ÉNONCÉ 1 - Pourrais-tu mettre à jour les entrées situées entre la ligne qui contient « Walks Programme (609, 315) » et la fin des entrées, bornes incluses, puis les redonner en remplaçant « Site Map » par « Plan du site » et en laissant tout le reste inchangé ?

Intervention de Hervé Brusini

Commission des lois constitutionnelles, de législation, du suffrage universel, du Règlement et d'administration générale — Réunion du 3 avril 2018 à 18h10
Fausses informations « fake news » — Diffusion d'un message et audition

Hervé Brusini, directeur délégué au numérique, à la stratégie et à la diversité au sein de la direction de l'information de France Télévisions :

Je suis au coeur de la tempête, comme tous les journalistes qui ont subi cette dévastation de la confiance. Le phénomène n'est pas nouveau : en 1897 on a interrogé les Français sur la responsabilité des journalistes. Qu'avaient-ils fait de leur pouvoir ? Les plus belles signatures - Zola, Jaurès et d'autres - ont répondu à ce qui était déjà un débat national sur le déficit de confiance. La revue Le temps des médias donne un texte datant de 1700 sur la fabrication des fausses informations dans la fameuse Gazette de M. Renaudot, qui était pourtant un brave homme...

Dans la constitution d'un corpus nécessaire à l'éducation à l'information, les journalistes ont un rôle très important. L'éducation aux médias, actuellement, est en pièces détachées : son corpus est loin d'être rassemblé, pertinent et efficace et il serait bien difficile de trouver en librairie le grand livre qui nous permettrait de faire correctement ce travail.

La démocratie passe par l'éducation et, donc, par l'éducation aux médias. Comme le service public est un des responsables - j'allais dire un des coupables - en la matière, il nous incombe aussi de constituer le corpus de l'éducation aux médias, notamment avec l'éducation à l'image. Il y a quelques mois, a circulé une image des pyramides couvertes de neige. Le monde entier - y compris des habitants du Caire - a repris cette image sans aller voir ce qu'était la météo au Caire ce jour-là. En l'espèce, il n'y avait pas de malveillance.

(Entrées de données)
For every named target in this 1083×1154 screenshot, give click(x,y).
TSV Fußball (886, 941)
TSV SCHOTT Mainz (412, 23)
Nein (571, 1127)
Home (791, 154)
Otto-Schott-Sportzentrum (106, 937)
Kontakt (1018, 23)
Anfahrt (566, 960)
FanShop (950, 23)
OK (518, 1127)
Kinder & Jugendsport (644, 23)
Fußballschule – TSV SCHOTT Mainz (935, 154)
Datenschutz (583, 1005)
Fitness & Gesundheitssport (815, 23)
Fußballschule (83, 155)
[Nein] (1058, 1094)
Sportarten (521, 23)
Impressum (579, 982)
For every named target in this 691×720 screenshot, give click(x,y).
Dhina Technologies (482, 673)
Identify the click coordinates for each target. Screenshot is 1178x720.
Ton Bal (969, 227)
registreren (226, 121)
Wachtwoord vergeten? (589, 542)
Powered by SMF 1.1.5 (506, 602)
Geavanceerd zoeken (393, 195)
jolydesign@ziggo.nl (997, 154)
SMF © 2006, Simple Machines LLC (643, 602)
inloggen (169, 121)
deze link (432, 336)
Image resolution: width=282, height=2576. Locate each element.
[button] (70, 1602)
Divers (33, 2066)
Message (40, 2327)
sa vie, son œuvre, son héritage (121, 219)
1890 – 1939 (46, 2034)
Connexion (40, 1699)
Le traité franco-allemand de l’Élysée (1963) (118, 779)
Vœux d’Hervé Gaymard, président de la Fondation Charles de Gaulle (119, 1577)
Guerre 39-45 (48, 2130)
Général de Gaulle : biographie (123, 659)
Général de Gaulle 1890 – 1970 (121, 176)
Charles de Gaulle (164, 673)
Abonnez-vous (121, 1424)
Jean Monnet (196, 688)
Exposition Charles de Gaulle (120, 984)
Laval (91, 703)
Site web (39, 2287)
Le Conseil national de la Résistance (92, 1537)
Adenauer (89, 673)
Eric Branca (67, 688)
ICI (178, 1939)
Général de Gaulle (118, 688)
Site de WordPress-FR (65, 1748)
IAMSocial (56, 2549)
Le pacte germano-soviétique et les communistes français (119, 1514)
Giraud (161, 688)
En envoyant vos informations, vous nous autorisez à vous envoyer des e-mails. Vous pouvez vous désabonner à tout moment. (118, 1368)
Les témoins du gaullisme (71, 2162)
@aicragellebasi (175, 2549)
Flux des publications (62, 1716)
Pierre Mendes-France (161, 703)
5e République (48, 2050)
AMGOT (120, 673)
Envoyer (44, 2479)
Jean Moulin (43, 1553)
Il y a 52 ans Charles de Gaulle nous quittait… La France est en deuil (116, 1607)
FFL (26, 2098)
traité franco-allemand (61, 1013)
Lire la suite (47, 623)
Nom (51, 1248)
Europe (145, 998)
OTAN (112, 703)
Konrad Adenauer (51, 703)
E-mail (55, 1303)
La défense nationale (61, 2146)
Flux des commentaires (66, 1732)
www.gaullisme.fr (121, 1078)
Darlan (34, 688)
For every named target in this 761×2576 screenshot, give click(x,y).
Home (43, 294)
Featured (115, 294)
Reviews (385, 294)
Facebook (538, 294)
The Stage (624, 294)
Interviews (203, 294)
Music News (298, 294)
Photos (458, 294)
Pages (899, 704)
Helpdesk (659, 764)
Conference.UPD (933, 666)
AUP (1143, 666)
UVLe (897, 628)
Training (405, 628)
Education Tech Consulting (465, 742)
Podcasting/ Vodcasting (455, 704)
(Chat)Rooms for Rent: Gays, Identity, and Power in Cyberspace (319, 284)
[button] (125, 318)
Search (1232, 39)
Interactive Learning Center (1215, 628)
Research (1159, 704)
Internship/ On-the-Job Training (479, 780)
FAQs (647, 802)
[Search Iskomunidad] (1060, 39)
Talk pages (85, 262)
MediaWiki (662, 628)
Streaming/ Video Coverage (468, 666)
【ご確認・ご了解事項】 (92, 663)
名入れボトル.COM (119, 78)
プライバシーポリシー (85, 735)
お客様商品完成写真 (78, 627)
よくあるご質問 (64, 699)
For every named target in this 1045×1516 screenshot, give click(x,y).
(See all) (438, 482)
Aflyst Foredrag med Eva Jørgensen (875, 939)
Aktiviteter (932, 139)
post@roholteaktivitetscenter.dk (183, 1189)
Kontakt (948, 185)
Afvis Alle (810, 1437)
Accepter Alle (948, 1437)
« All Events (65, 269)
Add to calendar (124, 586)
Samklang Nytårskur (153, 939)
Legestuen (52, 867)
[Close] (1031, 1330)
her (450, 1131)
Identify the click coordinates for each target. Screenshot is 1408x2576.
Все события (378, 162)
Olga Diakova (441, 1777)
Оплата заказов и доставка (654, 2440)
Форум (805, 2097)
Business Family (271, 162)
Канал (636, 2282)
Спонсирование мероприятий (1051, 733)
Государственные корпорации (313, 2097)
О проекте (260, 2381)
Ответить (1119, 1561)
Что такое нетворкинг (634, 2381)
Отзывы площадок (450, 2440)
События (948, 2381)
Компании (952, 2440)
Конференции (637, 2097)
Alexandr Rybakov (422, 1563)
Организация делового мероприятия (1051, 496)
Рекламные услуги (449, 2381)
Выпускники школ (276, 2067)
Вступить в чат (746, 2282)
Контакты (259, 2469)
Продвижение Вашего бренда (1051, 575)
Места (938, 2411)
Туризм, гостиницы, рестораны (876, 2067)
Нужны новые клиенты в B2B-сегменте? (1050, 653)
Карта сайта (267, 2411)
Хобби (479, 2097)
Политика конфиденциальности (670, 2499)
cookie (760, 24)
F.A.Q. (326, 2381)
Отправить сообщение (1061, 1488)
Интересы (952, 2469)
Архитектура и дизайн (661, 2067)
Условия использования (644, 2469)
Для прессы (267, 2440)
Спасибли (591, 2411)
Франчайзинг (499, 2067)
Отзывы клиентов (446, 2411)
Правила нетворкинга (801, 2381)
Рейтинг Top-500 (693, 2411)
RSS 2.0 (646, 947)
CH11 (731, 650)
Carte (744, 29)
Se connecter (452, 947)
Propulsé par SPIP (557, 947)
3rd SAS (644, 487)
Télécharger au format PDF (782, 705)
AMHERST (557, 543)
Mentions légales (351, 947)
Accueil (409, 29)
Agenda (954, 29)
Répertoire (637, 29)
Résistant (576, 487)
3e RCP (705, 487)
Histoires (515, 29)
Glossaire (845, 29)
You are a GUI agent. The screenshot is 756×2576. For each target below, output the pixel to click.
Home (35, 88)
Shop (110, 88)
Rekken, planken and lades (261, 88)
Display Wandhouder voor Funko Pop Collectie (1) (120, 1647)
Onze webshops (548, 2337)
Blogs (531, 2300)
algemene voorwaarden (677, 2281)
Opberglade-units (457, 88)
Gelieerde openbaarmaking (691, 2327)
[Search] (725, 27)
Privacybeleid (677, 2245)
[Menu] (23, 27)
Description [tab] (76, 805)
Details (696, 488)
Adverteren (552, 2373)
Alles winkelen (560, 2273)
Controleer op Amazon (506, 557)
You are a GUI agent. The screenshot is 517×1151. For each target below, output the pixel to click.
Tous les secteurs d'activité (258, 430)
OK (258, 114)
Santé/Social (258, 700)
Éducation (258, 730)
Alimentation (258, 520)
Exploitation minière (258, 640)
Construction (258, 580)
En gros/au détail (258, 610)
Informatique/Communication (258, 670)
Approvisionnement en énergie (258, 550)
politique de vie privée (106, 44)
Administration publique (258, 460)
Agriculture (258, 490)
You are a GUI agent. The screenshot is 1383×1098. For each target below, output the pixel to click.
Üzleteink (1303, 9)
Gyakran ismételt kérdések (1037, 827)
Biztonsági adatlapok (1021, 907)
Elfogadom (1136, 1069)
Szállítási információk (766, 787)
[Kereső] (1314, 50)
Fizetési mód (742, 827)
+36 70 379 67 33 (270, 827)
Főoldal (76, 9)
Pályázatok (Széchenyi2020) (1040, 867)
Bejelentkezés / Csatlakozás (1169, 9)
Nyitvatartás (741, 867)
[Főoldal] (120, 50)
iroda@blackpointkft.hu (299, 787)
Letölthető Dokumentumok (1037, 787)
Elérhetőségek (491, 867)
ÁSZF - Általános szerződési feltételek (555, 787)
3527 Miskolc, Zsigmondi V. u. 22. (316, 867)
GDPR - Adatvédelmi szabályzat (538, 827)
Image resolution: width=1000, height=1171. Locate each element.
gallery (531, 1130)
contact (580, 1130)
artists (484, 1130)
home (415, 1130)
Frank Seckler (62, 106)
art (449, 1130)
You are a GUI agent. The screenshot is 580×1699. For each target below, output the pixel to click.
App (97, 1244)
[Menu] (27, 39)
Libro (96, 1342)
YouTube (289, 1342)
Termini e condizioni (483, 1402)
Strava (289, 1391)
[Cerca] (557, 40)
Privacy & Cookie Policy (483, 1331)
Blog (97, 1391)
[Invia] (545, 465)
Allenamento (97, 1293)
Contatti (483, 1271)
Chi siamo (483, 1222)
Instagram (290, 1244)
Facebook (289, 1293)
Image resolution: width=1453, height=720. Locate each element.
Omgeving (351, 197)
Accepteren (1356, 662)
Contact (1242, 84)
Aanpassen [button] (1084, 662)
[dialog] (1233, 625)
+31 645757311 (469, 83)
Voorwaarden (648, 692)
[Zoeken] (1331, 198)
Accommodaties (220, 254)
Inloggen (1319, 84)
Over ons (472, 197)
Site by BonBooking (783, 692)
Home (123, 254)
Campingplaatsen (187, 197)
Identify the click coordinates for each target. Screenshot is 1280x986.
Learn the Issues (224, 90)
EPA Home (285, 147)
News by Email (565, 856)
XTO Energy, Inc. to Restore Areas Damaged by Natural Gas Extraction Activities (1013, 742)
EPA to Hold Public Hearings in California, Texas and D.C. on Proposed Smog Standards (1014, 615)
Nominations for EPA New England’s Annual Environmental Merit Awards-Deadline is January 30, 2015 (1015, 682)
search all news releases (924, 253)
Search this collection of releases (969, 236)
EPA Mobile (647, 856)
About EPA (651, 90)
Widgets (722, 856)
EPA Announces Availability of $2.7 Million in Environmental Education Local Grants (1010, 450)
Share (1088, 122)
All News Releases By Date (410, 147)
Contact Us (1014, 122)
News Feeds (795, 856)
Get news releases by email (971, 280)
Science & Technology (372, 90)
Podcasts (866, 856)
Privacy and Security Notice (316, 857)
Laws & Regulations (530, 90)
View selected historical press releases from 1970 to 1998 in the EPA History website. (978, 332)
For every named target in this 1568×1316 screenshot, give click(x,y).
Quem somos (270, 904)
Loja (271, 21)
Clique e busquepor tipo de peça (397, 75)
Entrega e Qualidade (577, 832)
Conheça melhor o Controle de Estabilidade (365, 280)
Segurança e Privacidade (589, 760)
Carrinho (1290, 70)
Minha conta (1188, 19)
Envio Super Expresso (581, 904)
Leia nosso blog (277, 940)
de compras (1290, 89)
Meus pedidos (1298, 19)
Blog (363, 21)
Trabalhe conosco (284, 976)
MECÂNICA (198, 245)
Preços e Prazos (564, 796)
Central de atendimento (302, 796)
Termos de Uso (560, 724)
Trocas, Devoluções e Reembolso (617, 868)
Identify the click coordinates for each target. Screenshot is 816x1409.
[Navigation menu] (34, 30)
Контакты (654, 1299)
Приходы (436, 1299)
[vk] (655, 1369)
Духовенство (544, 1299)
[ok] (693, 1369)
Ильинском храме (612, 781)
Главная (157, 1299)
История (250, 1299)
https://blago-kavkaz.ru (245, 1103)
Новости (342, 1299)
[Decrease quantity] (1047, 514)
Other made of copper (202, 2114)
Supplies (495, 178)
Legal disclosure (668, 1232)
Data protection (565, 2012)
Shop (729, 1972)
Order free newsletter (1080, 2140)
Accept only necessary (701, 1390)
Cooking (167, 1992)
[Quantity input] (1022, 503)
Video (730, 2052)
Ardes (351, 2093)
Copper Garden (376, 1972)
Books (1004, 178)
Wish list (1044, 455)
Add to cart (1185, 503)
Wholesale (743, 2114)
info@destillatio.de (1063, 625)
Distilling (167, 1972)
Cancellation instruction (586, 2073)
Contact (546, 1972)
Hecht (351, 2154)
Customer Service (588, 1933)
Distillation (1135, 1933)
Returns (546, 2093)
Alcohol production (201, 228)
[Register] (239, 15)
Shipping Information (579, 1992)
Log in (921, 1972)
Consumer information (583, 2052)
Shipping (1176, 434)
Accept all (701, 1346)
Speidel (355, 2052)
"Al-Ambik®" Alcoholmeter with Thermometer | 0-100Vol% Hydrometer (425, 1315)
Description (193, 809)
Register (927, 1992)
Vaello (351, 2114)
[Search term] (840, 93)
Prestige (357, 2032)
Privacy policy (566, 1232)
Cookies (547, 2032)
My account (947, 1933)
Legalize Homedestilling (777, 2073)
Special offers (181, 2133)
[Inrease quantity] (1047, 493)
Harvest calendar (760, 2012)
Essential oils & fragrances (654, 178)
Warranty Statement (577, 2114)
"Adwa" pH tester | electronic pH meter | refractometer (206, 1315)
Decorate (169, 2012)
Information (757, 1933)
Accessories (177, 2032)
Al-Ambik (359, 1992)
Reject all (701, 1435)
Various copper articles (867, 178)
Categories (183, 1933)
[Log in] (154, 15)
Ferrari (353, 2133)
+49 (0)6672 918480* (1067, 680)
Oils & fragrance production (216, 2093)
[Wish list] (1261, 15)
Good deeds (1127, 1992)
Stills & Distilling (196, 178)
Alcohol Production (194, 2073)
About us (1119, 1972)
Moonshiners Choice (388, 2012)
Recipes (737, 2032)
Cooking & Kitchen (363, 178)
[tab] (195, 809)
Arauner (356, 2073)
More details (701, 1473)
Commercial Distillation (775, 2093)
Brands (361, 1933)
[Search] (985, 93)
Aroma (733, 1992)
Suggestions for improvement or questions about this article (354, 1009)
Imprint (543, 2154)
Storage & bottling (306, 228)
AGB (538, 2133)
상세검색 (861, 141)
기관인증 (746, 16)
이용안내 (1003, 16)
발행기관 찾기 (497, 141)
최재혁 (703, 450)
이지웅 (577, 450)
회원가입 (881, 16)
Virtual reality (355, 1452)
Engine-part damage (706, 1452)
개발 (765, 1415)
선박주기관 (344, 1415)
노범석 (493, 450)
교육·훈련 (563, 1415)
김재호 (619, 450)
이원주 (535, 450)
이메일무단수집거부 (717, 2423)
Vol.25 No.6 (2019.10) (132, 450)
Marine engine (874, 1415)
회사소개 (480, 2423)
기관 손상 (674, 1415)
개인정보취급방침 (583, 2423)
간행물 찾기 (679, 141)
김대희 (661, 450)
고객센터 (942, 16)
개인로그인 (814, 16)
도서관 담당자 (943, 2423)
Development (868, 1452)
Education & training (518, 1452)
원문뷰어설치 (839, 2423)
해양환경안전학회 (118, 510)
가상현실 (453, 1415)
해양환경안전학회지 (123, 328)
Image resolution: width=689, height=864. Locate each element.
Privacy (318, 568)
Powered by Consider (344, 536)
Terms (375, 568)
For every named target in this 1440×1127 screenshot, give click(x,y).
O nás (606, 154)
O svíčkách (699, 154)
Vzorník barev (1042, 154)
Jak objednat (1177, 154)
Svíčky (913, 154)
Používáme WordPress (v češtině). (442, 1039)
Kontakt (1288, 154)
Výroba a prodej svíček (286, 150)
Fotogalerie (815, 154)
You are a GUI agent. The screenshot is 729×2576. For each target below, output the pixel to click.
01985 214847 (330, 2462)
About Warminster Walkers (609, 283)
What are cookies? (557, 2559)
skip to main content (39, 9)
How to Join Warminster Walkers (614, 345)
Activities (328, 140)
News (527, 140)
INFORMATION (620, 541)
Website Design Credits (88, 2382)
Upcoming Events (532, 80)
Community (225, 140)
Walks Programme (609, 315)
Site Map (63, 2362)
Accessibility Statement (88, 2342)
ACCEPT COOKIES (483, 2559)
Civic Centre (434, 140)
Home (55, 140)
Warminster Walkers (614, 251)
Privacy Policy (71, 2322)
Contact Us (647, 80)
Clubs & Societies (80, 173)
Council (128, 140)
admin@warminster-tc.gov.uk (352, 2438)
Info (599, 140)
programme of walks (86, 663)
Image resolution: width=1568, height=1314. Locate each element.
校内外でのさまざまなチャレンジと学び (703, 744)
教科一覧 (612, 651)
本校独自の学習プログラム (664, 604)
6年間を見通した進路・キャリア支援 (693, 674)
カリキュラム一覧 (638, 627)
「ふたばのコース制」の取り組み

ÉNONCÉ 2 - D'après l'intervention d'Hervé Brusini, pourquoi revient-il au service public de constituer le corpus de l'éducation aux médias ?

RÉPONSE ATTENDUE 1 -
Walks Programme (609, 315)
Plan du site (63, 2362)
Accessibility Statement (88, 2342)
ACCEPT COOKIES (483, 2559)
Civic Centre (434, 140)
Home (55, 140)
Warminster Walkers (614, 251)
Privacy Policy (71, 2322)
Contact Us (647, 80)
Clubs & Societies (80, 173)
Council (128, 140)
admin@warminster-tc.gov.uk (352, 2438)
Info (599, 140)
programme of walks (86, 663)
Image resolution: width=1568, height=1314. Locate each element.
校内外でのさまざまなチャレンジと学び (703, 744)
教科一覧 (612, 651)
本校独自の学習プログラム (664, 604)
6年間を見通した進路・キャリア支援 (693, 674)
カリキュラム一覧 (638, 627)
「ふたばのコース制」の取り組み

RÉPONSE ATTENDUE 2 - Parce que le service public est l'un des responsables en la matière. L'orateur précise qu'il allait dire « un des coupables ». Comme la démocratie passe par l'éducation, et donc par l'éducation aux médias, il lui incombe aussi de bâtir ce corpus, notamment avec l'éducation à l'image.